Vous avez certainement vu, et peut-être même visité, le chantier archéologique qui a occupé l’extrémité ouest de la Place d’Youville à partir du mois de juin. Les voitures habituellement garées là avaient laissé place à un grand enclos où s’est activée pendant l’été une équipe d’archéologues.
Cette campagne de fouilles, terminée le 14 octobre, avait pour but d’explorer l’emplacement de l’ancien Parlement du Canada détruit par un incendie en 1849, qui avait occupé à partir de 1844 l’édifice du Marché Sainte- Anne, premier marché public fermé de Montréal, bâti en 1832.
Des objets de la vie quotidienne
Le Musée Pointe-à-Callière a présenté les résultats de ces quatre mois de recherches.

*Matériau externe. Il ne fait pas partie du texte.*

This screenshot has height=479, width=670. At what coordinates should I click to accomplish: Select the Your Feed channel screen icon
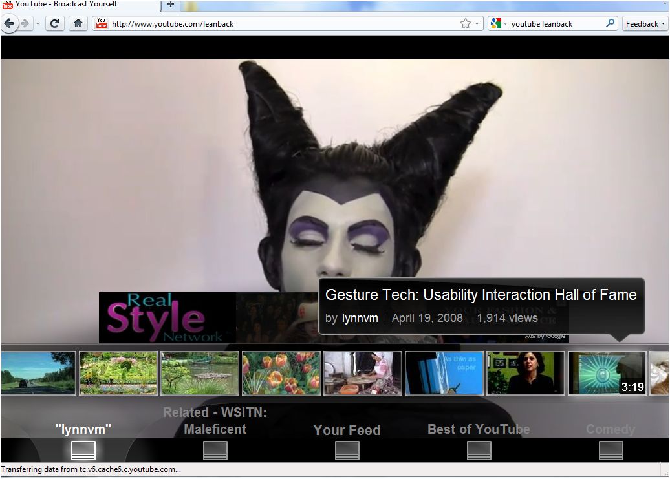pyautogui.click(x=347, y=450)
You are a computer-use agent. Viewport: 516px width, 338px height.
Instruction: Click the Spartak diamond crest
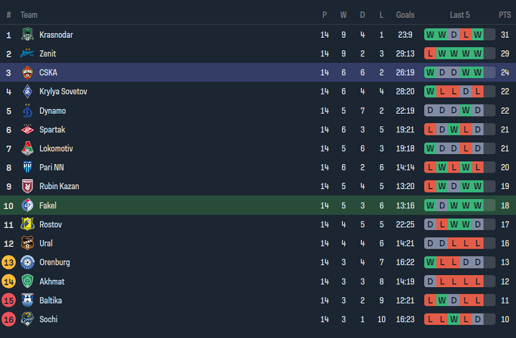click(x=27, y=130)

Le résultat dépasse les espérances avec près de 50 000 pièces archéologiques remontées au jour dans un excellent état de conservation. L’un des objectifs était de documenter les différents niveaux enfouis. Mission réussie avec la découverte d’artéfacts clairement en rapport avec les trois périodes successives d’utilisation de l’édifice, y compris l’époque du Parlement. Ces objets seront présentés au musée Pointe-à-Callière dans le cadre de son grand projet de développement en Cité de l’archéologie et de l’histoire, depuis la Place Royale jusqu’au sous-sol de Douanes Canada, qui devrait voir le jour officiellement en 2017 à l’occasion du 375e anniversaire de la fondation de Montréal. Si les fouilles n’ont pas permis de localiser la voûte dans laquelle étaient conservés de nombreux documents de loi du Parlement, qui auraient peut-être échappé à l’incendie, elles ont ramené de nombreux ustensiles, services à thé, verres, lunettes, bouteilles en grès, etc., qui témoignent de façon émouvante de la vie quotidienne.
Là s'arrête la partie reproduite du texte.